If proven, these charges could not only lead to Armstrong being stripped of his seven Tour de France titles, but could also ban him for life from cycling competitions, as well as other events that abide by the World Anti-Doping Code.
Since retiring from cycling, Armstrong has competed in triathlons, but has already been suspended from events organized by the World Triathlon Corporation.
This isn’t the first time the athlete has faced doping charges.
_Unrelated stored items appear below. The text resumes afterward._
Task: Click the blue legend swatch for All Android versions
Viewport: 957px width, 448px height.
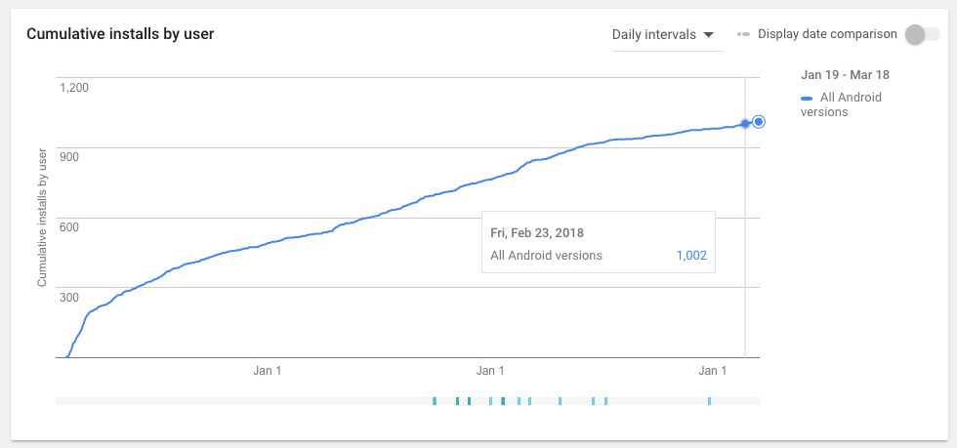Action: tap(807, 98)
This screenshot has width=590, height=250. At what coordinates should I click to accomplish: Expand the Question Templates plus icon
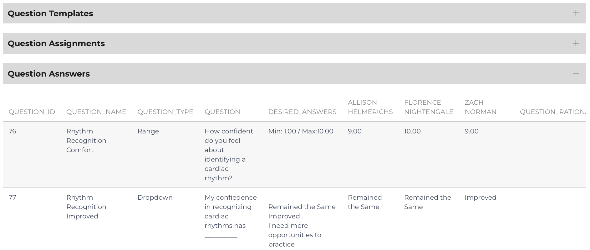576,13
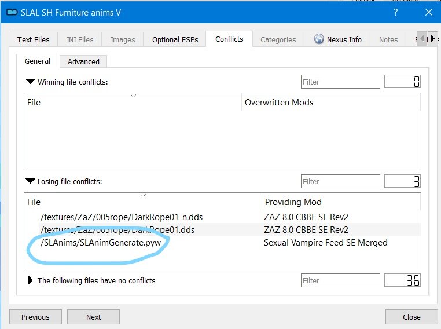Go to the Previous mod
The height and width of the screenshot is (329, 441).
(35, 317)
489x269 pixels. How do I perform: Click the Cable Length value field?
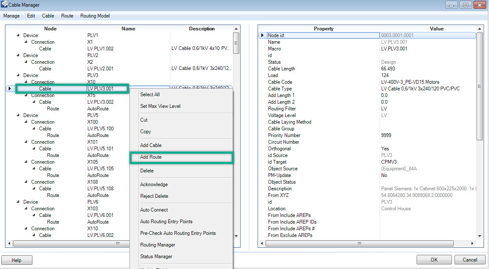tap(424, 69)
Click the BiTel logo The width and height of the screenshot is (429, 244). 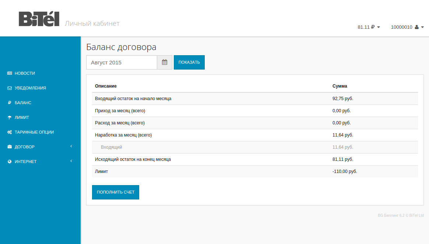click(x=39, y=18)
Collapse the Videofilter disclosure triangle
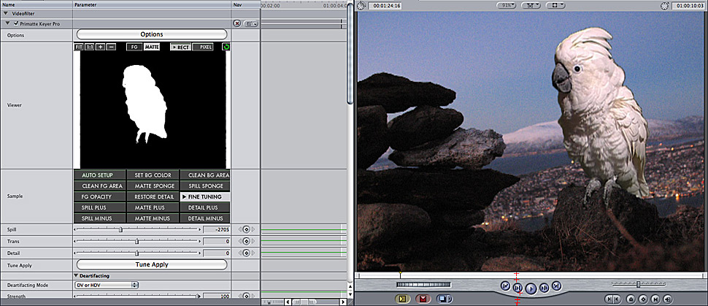The image size is (708, 306). click(x=6, y=14)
In fact, previous charges that were under federal investigation for two years, were just dropped several months ago.
According to the Associated Press, Armstrong, members of his team and team doctors were notified of the charges in a letter sent this week by the USADA. The organization notes that evidence of doping involvement goes back to 1996, and includes witnesses who will testify that they either saw Armstrong use the drugs or heard him talk about using them.
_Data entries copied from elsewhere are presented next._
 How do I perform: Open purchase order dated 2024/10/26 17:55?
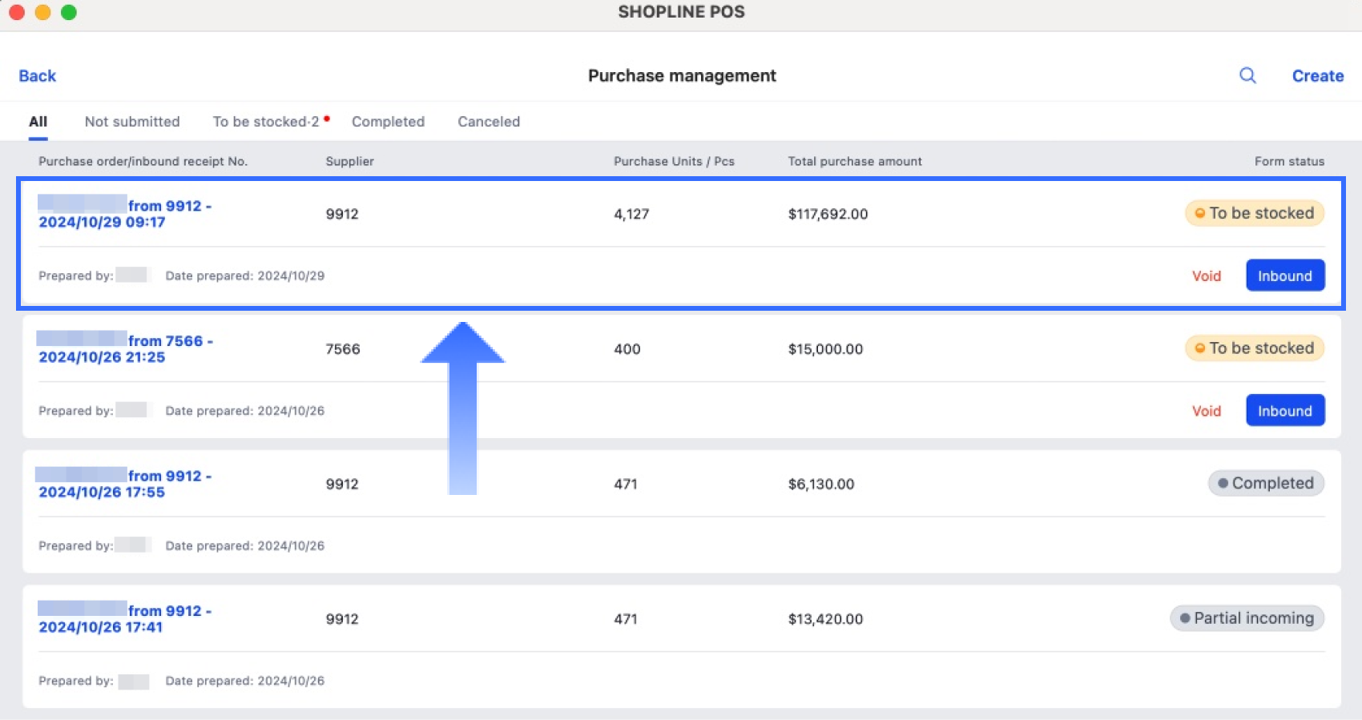pyautogui.click(x=125, y=484)
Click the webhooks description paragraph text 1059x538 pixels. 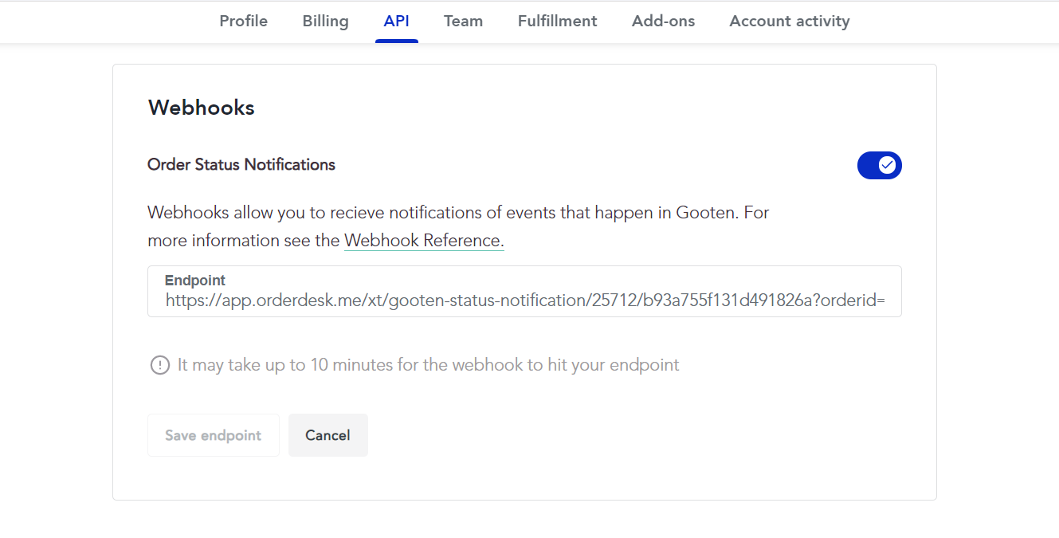458,227
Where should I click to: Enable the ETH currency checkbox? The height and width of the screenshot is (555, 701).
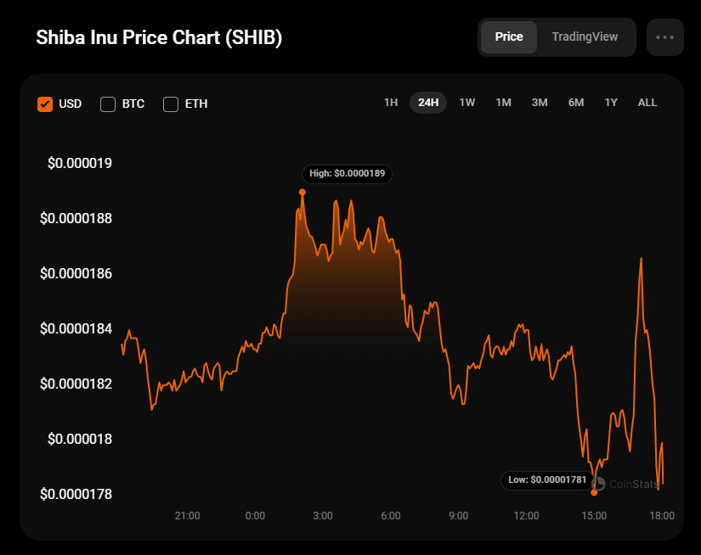click(171, 104)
The letter also states that blood samples taken from Armstrong in 2009 and 2010 are “fully consistent with blood manipulation including EPO use and/or blood transfusions."
In a statement Armstrong said, “I have never doped, and, unlike many of my accusers, I have competed as an endurance athlete for 25 years with no spike in performance, passed more than 500 drug tests and never failed one." According to Armstrong, the allegations are “motivated by spite.”
Armstrong has until June 22 to file a written response to the charges.